The theme of last quarter’s letter, titled 10 Things I Hate About Spoos, revisited a construct we have discussed in prior letters (including Defense Wins Championships ) and we analyzed a series of ten charts (actually there was a bonus eleventh too) that showed that perhaps it was time to be a little more cautious in the U.S. equity markets after
such an incredible year in 2013 (to cap an incredible five year run off the bottom in 2009). To summarize, we wrote that “revisiting the reasons to be defensive in the equity markets again this year, it appears from the above charts that the strategies that produced such amazing results in 2013 may not produce a repeat performance in 2014.” It is from the second line of this quote that we draw our inspiration for the title of the letter this quarter as we will hypothesize why 2014 is likely to be the inverse of 2013, and we will also review some good evidence that the construct has already taken effect during the first four months. The Alligator is an animal that engenders some trepidation in most people and that fear is warranted based on the damage that a gator can do if you invade his habitat.

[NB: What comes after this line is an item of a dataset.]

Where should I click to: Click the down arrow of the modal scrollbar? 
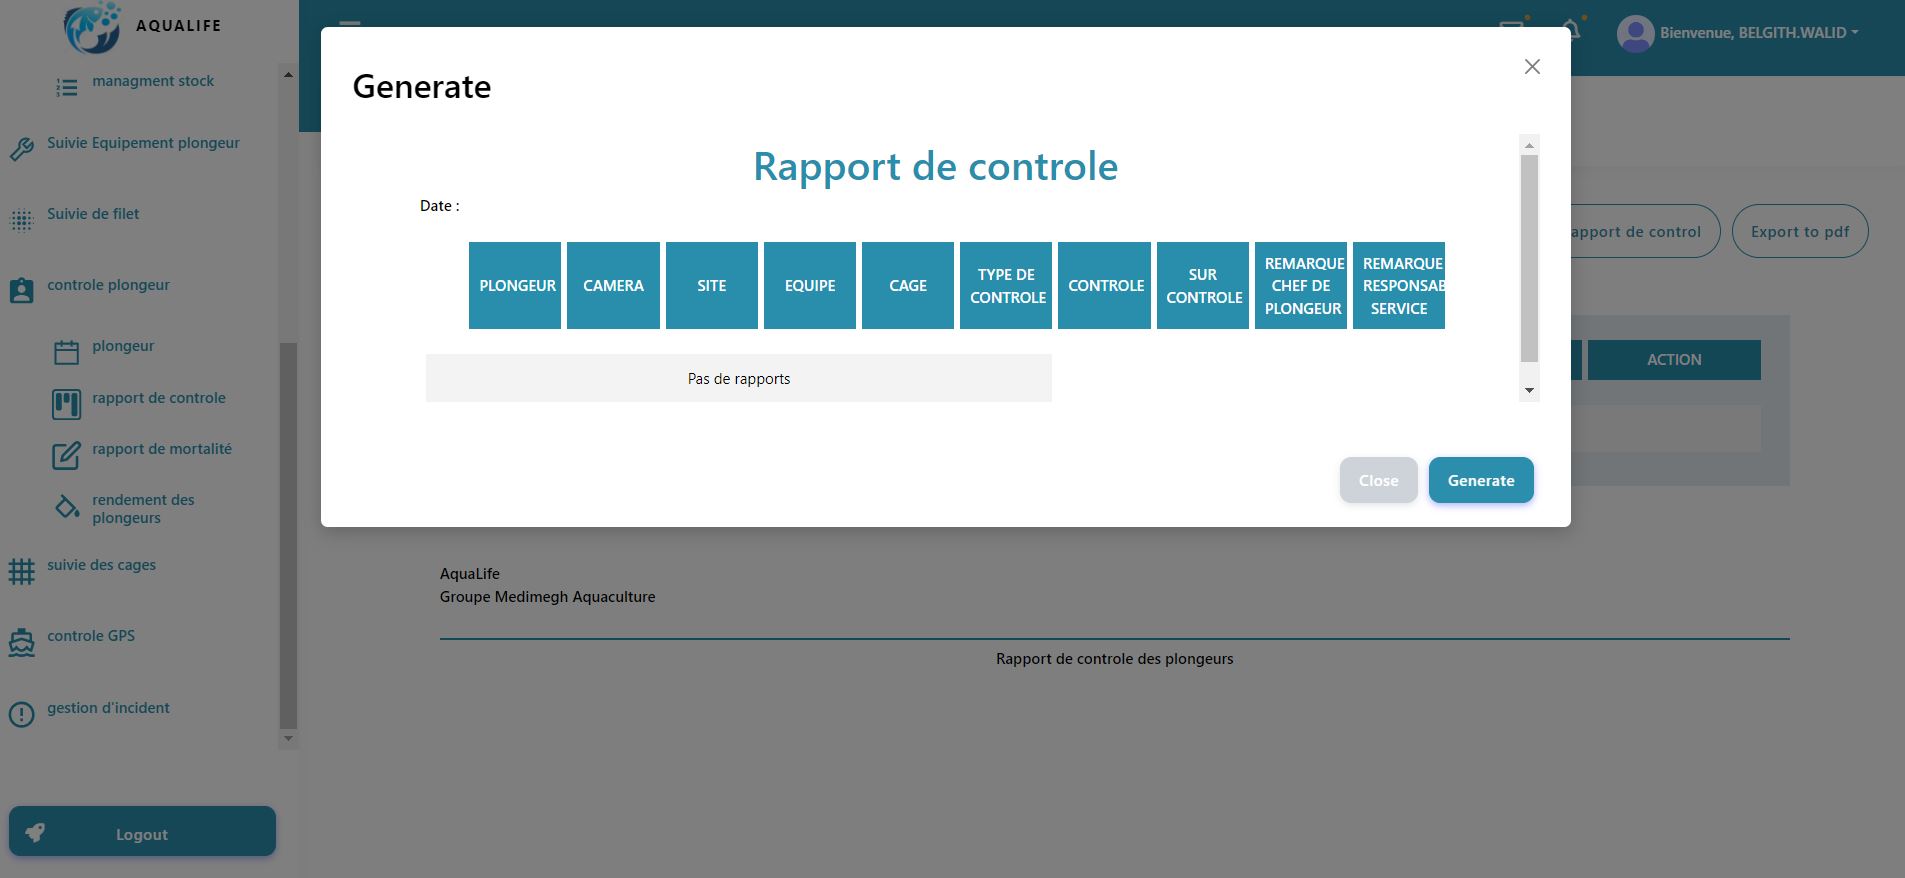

To that point, there is a great line from an interview with Jack Ma, the founder of Alibaba Group, who talks about being a crocodile (yes, different than an alligator, but same idea) in the Yangtze River trying to fight the shark (eBay Inc (NASDAQ:EBAY)), “if we fight in the ocean, we lose, but if we fight in the river, we win.” The key is to avoid the Alligator’s habitat if you want to survive, so the message of this letter will be that we should avoid the traps of chasing the hot performing asset classes of 2013 and find new, less gator infested, waters to explore in 2014 and beyond.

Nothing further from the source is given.